Since that disappointing weekend in L.A., and meetings with both Marks and Vaughn, Simmons is averaging 16 points, 7 rebounds and 5 assists -- close to his career averages in all three categories -- in 29 minutes a game as the Nets went 2-1.
Perhaps most important, though, were the free throws he made at the end of the overtime win against the Trail Blazers. Portland had copied what the Atlanta Hawks had so effectively done in the Eastern Conference playoff series in 2021 that sent this whole situation into a spiral: intentionally foul Simmons and dare him to make free throws.

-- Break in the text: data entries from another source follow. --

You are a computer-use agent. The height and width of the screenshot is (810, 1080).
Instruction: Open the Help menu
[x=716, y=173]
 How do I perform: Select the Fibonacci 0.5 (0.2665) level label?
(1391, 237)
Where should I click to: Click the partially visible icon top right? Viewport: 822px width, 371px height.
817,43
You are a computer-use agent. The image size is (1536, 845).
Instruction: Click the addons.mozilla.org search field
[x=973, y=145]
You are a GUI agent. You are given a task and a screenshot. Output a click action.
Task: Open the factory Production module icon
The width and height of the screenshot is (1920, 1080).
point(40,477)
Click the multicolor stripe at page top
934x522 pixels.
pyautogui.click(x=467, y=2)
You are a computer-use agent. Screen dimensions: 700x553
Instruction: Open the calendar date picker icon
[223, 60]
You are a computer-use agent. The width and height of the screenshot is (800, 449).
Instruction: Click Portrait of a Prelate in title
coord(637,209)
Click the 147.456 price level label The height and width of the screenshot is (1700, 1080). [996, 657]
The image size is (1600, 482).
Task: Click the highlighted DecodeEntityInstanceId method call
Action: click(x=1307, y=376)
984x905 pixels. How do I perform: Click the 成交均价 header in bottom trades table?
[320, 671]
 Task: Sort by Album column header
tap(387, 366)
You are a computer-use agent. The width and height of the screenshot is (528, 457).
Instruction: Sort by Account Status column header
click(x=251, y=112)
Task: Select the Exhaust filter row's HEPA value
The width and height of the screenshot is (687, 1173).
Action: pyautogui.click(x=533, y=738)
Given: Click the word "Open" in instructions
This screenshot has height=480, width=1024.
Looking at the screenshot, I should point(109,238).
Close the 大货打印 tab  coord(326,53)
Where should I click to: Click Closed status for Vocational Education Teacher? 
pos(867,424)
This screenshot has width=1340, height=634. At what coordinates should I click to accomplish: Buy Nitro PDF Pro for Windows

It was a direct challenge.
"I didn't flinch and didn't look at my coaches. I looked at him and had no inkling of taking him out," Vaughn says. "That's part of the trust between him and I, that we're building."
Simmons made three of four.
"That was huge for him," Vaughn says.
Tuesday night in Philadelphia will be huge as well. There is no way to know if Simmons is ready for all that he'll have to face. There is no way to know how he will react to it, either.
"Overall there's only so much you can say," Simmons says. "Unless you had an experience like that yourself."